§ REQUIRED WORK:
Reproduce verbatim the portion of the records that begins with the line containing "Where should I click to: Open" and ends with the line containing "Image resolution: width=1157", including both of those lines.
— start of RECORDS FOR THE EXERCISE —
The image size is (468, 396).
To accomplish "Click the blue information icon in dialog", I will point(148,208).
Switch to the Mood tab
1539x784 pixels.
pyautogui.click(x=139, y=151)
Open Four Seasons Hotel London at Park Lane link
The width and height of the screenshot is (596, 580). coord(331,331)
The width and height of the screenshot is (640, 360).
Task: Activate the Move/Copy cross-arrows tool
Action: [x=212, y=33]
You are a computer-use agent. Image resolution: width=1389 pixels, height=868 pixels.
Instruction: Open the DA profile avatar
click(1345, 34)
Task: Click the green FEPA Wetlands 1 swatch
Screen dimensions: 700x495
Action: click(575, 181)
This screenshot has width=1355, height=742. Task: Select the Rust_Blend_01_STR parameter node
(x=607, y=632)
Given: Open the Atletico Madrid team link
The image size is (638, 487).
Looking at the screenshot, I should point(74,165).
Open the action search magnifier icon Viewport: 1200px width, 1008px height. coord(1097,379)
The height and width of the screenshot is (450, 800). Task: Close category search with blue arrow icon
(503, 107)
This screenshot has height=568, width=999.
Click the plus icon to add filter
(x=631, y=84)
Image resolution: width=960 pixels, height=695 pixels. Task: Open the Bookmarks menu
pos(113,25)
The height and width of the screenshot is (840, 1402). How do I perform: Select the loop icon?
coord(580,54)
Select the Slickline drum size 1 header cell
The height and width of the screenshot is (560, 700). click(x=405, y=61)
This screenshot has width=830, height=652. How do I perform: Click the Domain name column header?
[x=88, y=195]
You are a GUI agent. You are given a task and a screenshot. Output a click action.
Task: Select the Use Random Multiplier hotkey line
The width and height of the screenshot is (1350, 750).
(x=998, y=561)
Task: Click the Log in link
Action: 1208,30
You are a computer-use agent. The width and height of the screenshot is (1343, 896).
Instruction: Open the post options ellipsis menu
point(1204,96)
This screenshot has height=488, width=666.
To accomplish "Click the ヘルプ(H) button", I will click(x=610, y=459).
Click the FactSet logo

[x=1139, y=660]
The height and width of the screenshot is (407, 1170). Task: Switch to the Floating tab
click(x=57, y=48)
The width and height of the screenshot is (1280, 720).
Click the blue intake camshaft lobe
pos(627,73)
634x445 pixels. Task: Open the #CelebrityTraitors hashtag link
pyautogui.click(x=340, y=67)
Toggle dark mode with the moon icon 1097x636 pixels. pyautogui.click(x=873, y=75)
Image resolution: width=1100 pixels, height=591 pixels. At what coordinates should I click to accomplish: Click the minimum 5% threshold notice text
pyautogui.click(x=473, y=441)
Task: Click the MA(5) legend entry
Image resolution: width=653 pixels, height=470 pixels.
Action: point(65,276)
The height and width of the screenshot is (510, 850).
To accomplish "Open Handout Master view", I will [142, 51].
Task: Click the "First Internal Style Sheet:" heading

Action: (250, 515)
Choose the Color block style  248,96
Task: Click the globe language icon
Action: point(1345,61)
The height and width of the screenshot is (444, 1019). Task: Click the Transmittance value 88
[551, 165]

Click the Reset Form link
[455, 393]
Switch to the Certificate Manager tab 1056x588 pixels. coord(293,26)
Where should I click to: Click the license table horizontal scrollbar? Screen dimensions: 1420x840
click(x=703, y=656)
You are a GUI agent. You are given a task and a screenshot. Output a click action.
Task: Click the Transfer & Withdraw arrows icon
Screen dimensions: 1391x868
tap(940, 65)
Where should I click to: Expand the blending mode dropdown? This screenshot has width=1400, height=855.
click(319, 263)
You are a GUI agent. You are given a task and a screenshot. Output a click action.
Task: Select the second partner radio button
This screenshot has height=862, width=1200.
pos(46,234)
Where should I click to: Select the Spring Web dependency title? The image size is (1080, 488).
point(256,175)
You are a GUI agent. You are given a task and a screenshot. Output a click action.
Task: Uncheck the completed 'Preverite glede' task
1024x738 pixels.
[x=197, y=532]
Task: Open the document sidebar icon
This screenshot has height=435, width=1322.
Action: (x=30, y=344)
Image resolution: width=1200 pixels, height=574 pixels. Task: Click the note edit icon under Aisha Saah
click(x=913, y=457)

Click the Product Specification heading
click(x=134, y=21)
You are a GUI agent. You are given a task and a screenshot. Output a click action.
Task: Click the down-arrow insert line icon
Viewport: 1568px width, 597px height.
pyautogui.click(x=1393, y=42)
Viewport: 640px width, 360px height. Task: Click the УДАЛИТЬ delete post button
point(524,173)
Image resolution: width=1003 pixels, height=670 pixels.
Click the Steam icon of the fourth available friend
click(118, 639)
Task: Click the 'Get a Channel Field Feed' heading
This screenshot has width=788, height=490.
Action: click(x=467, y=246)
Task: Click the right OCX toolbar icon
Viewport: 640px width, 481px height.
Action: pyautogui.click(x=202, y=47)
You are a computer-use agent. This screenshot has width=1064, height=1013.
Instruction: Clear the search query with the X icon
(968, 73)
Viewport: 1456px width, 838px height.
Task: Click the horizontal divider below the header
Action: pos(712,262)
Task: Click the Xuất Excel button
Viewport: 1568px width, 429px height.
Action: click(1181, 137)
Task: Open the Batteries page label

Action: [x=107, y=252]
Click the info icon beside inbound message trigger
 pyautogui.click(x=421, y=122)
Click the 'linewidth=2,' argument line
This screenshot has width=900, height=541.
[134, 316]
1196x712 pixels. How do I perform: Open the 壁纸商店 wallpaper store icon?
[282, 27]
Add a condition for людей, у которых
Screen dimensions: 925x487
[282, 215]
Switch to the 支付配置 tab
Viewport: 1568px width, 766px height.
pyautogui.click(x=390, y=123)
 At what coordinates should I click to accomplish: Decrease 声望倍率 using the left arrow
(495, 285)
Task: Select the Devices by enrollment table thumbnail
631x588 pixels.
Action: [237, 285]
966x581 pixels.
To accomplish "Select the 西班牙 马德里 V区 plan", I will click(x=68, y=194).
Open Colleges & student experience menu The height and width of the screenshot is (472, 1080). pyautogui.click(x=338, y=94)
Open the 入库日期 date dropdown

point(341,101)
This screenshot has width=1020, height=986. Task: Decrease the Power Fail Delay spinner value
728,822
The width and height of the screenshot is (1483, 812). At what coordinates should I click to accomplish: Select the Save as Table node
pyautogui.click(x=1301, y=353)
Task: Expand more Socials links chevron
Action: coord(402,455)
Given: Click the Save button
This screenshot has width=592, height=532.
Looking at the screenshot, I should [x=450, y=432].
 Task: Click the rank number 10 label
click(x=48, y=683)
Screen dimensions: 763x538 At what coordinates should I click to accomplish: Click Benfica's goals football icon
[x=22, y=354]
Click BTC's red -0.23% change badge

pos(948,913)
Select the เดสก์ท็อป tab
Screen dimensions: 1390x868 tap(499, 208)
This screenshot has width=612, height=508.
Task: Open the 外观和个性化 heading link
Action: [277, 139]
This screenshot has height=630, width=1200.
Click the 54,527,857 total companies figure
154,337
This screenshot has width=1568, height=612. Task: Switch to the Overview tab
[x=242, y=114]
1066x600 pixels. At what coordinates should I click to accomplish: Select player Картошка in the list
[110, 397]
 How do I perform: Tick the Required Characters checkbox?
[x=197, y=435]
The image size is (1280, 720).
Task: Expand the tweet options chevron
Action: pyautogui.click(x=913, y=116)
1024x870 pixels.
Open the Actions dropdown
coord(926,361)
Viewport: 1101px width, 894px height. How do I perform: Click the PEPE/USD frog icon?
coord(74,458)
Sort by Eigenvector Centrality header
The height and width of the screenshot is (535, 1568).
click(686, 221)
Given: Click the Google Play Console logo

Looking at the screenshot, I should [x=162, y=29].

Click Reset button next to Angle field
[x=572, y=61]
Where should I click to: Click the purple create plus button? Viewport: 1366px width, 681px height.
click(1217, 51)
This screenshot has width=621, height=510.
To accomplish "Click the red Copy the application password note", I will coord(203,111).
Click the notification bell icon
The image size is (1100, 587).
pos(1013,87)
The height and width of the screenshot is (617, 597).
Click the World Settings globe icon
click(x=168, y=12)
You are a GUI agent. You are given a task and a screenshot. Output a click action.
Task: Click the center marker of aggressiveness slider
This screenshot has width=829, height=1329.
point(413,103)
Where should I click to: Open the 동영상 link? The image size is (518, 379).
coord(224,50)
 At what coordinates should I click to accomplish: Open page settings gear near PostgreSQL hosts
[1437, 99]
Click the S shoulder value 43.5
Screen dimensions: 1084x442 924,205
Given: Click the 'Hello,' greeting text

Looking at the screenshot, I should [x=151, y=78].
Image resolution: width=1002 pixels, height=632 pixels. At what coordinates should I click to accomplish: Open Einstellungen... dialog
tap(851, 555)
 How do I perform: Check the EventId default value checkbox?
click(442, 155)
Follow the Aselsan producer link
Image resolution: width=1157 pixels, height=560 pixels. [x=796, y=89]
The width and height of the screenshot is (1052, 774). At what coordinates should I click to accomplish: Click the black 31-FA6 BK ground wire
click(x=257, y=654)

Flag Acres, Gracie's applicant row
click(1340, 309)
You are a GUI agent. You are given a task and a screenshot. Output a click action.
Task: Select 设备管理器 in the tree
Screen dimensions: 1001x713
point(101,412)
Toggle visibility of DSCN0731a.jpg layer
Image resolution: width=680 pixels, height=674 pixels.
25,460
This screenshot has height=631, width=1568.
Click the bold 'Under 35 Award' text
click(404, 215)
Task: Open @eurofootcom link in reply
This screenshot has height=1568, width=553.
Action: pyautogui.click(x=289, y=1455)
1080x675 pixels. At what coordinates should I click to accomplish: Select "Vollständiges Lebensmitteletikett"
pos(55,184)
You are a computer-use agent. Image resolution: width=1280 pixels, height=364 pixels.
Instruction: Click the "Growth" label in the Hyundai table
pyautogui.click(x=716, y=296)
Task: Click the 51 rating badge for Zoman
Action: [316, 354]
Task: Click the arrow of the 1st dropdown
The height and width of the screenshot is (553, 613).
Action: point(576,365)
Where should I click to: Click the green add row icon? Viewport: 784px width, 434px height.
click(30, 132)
— end of RECORDS FOR THE EXERCISE —
§ SOLUTION FOR THIS TASK:
Where should I click to: Open the 동영상 link? The image size is (518, 379).
coord(224,50)
 At what coordinates should I click to accomplish: Open page settings gear near PostgreSQL hosts
[1437, 99]
Click the S shoulder value 43.5
Screen dimensions: 1084x442 924,205
Given: Click the 'Hello,' greeting text

Looking at the screenshot, I should [x=151, y=78].
Image resolution: width=1002 pixels, height=632 pixels. At what coordinates should I click to accomplish: Open Einstellungen... dialog
tap(851, 555)
 How do I perform: Check the EventId default value checkbox?
click(442, 155)
Follow the Aselsan producer link
Image resolution: width=1157 pixels, height=560 pixels. [x=796, y=89]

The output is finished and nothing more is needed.